(Information supplied begins)

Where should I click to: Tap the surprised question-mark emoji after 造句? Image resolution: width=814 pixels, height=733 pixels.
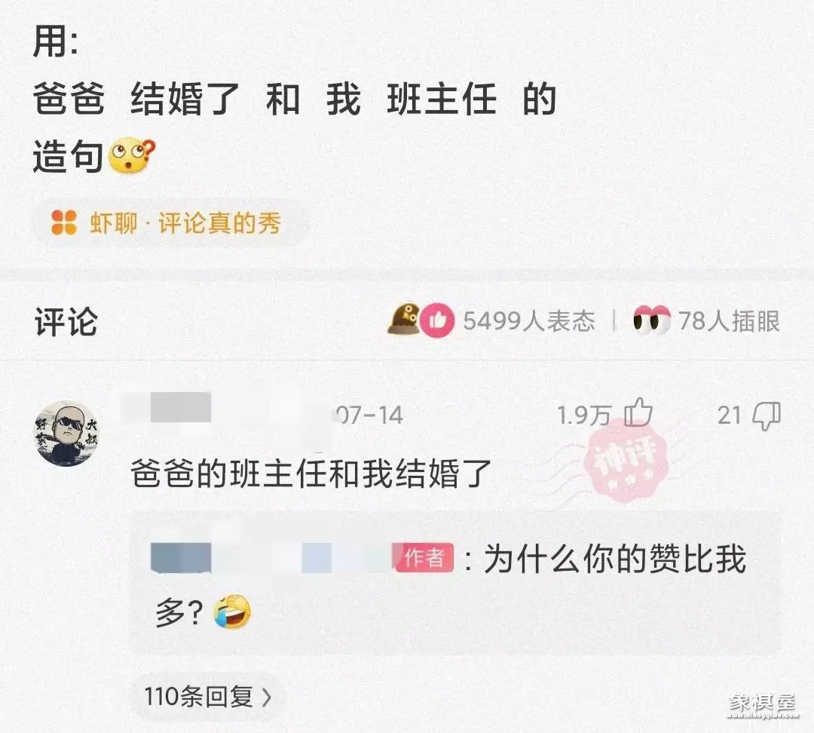pos(131,155)
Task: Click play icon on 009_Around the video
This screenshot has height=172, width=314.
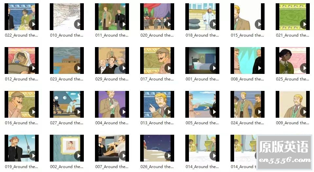Action: pos(304,112)
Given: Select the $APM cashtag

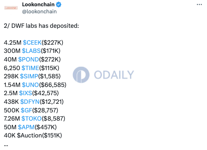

(Information supplied ends)

## [Exercise brief]
The copy must match each record exactly, apart from the images, which stay out.

## [Finished exercise]
Where should I click to: Tap the surprised question-mark emoji after 造句? Image resolution: width=814 pixels, height=733 pixels.
pos(131,155)
Task: Click play icon on 009_Around the video
This screenshot has height=172, width=314.
Action: pos(304,112)
Given: Select the $APM cashtag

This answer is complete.